Setelah mendapatkan perintah dari Tuhan untuk meninggalkan Israel, Elia merasa digantungkan oleh Tuhan tanpa kejelasan harus kemana dia pergi. Baru setelah beberapa minggu Elia hidup di hutan dengan ditemani burung gagak untuk mencari makan. Tuhan lalu memberikan petunjuk kepada Elia untuk menemui seorang janda dengan satu anak di kota Akbar, salah satu bagian dari negara Fenisia, negara dimana Izebel berasal.
Di kota Akbar konflik dalam novel terjadi, rintangan-rintangan banyak diterima oleh Elia sang nabi Israel. Mulai dari menjadi satu-satunya penduduk asing yang entah hingga kapan dia tinggal di Akbar, hingga disebut penyebab kematian anak janda serta faktor utama pecahnya perang dengan bangsa Asyur yang menyebabkan kehancuran kota Akbar. Padahal, sejak ratusan tahun dikenal dengan bangsa yang mengusung kedamaian dalam menjalankan kehidupan.

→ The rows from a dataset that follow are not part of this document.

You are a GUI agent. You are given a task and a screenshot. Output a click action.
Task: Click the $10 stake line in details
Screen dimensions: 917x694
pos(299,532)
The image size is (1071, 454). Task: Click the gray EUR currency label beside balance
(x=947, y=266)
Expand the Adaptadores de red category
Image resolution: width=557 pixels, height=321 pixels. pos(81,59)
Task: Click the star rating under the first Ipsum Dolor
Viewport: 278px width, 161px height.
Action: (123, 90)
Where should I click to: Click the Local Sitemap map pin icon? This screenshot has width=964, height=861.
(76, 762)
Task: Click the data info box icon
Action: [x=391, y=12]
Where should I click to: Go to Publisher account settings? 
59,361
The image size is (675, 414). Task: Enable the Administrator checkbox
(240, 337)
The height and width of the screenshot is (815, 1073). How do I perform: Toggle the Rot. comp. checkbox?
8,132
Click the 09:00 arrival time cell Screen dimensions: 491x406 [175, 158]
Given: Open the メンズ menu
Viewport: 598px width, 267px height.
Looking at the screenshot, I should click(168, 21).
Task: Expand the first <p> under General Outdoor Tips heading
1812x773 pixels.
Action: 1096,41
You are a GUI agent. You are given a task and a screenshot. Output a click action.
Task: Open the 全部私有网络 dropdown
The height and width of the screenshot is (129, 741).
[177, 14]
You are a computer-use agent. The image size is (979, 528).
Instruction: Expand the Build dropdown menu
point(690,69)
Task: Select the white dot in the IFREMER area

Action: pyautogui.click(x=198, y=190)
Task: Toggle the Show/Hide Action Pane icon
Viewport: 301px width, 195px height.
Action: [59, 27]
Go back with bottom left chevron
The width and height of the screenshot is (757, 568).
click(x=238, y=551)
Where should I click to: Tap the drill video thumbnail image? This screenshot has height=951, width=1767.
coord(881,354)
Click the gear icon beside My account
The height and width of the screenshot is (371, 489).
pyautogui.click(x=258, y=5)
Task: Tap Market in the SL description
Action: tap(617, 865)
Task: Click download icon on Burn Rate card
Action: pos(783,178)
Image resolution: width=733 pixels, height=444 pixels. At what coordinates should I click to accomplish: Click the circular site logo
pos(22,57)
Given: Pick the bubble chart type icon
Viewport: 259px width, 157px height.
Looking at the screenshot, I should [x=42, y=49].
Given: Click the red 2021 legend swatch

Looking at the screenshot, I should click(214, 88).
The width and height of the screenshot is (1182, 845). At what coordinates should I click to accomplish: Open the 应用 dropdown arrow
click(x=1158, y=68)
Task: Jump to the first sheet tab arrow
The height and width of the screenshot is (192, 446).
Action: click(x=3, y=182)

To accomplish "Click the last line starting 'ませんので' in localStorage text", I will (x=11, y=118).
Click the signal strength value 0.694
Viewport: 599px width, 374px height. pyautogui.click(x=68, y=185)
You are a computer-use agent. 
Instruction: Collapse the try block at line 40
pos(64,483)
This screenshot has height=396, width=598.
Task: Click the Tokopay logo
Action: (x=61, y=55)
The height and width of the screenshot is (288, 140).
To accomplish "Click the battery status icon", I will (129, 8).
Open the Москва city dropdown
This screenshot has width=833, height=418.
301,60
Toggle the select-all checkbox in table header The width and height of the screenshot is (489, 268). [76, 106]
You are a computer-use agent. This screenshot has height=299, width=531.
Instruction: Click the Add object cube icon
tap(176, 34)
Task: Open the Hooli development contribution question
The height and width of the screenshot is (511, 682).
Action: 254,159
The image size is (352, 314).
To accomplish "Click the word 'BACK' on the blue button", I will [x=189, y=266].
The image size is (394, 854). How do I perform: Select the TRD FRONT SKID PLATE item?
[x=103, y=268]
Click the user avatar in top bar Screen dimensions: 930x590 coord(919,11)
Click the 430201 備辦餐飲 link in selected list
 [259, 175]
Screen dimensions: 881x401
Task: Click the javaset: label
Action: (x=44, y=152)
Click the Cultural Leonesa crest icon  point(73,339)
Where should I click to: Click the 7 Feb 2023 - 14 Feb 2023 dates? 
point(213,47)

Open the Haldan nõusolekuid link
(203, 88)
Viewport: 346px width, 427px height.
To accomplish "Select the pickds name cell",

Sebab musabab itu yang membuat Nabi Elia marah dan sering memprotes apa yang diberikan Tuhan untuknya, Elia merasa Tuhan tidak adil dalam memberikan aturan kepadanya. Seperti penggalan percakapan antara Elia dan malaikat di atas, Tuhan tidak akan memberikan cobaan kepada hambanya di luar batas kemampuannya. Tetapi dengan penderitaan yang diterima oleh Elia, membuat Elia marah hingga sempat tidak mempercayai adanya Tuhan sebagai penguasa alam semesta.
Coelho mengangkat kisah Nabi Elia karena memahami bahwa saat ini, karena banyak umat beragama yang tidak mengamalkan ajaran agamanya dengan baik. Maka dari itu, Coelho menuliskan firman-firman Tuhan ke dalam sebuah novel yang mudah dipahami. Selain itu, bagi pemeluk agama yang ingin menambah pengetahuan tentang bagaimana sifat seorang pemeluk agama yang sebenarnya, bisa belajar dari tokoh utama yang ada di dalam novel ini. Perilaku yang ditunjukkan oleh Nabi Elia bisa menjadi teladan yang harus dimiliki oleh orang yang mengaku menganut sebuah agama.
Keberanian untuk menghadapi masalah, selalu membela dan berusaha melakukan yang terbaik, membantu sesama dengan usaha yang sebaik-baik adalah contoh-contoh karakter baik yang Coelho tunjukkan melalui tokoh utamanya. Selain itu, Paulo Coelho juga mengajarkan bahwa untuk memiliki nilai baik sebagai manusia, tidak hanya dari perkataan-perkataan orang yang memiliki pangkat tinggi. Semua orang bisa menjadi sumber belajar, asalkan mau membuka hati dan menggunakan pikiran yang jernih.